TAREFAS SOLICITADAS
1. Por favor, imprima, sem nenhuma alteração, todo o trecho do texto sobre paraquedismo que vai de "Palavras-chave: paraquedismo; periculosidade;" até "high-risk sports activities.".
2. Liste as palavras-chave que o texto sobre paraquedismo apresenta.

TRECHO FORNECIDO
Paraquedismo e Direito: Entre a Autonomia Individual e o Princípio da Precaução

31/08/2025 às 19:29

Resumo:


  • O artigo analisa o paraquedismo sob a ótica jurídica, destacando a tensão entre liberdade individual e intervenção estatal diante da periculosidade da prática e do despreparo dos participantes.

  • Argumenta que a regulação não viola inconstitucionalmente as liberdades, mas representa o legítimo dever estatal de proteger a vida e a integridade física, apoiando-se em doutrina, legislação e jurisprudência nacional.

  • Destaca a importância da concordância prática entre direitos fundamentais, da aplicação dos princípios da proporcionalidade e da razoabilidade, e do princípio da precaução na regulação do paraquedismo para equilibrar a liberdade individual e a segurança coletiva.

Resumo criado por JUSTICIA, o assistente de inteligência artificial do Jus.

Paraquedismo e Direito: Entre a Autonomia Individual e o Princípio da Precaução

Luiz Carlos Nacif Lagrotta

Resumo

O presente artigo analisa o paraquedismo sob a ótica jurídica, destacando a tensão entre liberdade individual e intervenção estatal diante da periculosidade intrínseca da prática e do despreparo dos agentes. Examina-se o tema à luz do poder de polícia administrativa, da responsabilidade civil objetiva, do princípio da precaução e da jurisprudência nacional. Argumenta-se que a regulação não representa violação inconstitucional de liberdades, mas sim manifestação legítima do dever estatal de proteção da vida e da integridade física. A pesquisa apoia-se em doutrina, legislação e precedentes judiciais, buscando oferecer subsídios para o debate acerca da legitimidade e dos limites das restrições aplicáveis a atividades esportivas de risco.

Palavras-chave: paraquedismo; periculosidade; poder de polícia; responsabilidade civil; princípio da precaução.

Abstract

This paper analyzes skydiving from a legal perspective, highlighting the tension between individual freedom and state intervention in light of the inherent dangerousness of the practice and the lack of preparedness of participants. The issue is examined through the lens of administrative police power, strict liability, the precautionary principle, and national jurisprudence. The article argues that regulation does not represent an unconstitutional violation of freedoms but rather a legitimate expression of the state's duty to protect life and physical integrity. The research relies on doctrine, legislation, and judicial precedents, seeking to provide a comprehensive framework for the debate on the legitimacy and limits of restrictions on high-risk sports activities.

DADOS FORNECIDOS
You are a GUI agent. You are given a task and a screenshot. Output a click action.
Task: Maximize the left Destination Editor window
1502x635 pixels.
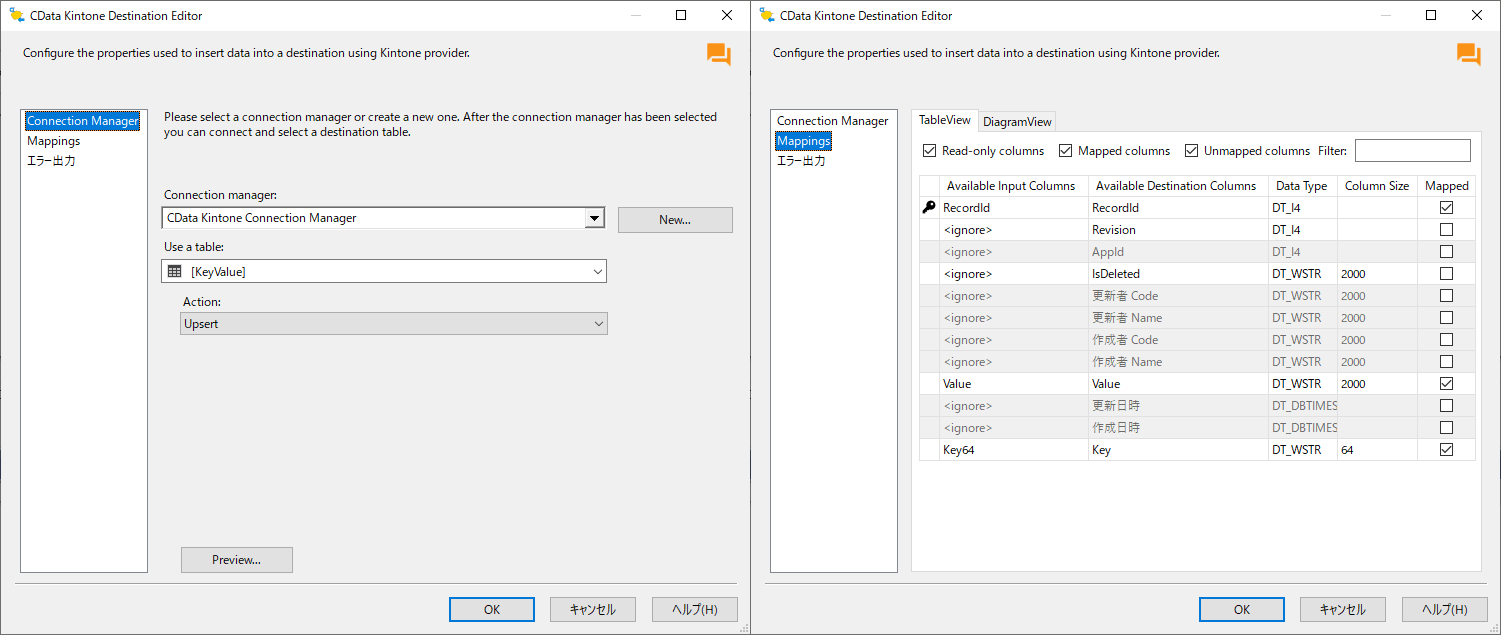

RESPOSTAS DO EXERCÍCIO
1.
Palavras-chave: paraquedismo; periculosidade; poder de polícia; responsabilidade civil; princípio da precaução.

Abstract

This paper analyzes skydiving from a legal perspective, highlighting the tension between individual freedom and state intervention in light of the inherent dangerousness of the practice and the lack of preparedness of participants. The issue is examined through the lens of administrative police power, strict liability, the precautionary principle, and national jurisprudence. The article argues that regulation does not represent an unconstitutional violation of freedoms but rather a legitimate expression of the state's duty to protect life and physical integrity. The research relies on doctrine, legislation, and judicial precedents, seeking to provide a comprehensive framework for the debate on the legitimacy and limits of restrictions on high-risk sports activities.

2. paraquedismo; periculosidade; poder de polícia; responsabilidade civil; princípio da precaução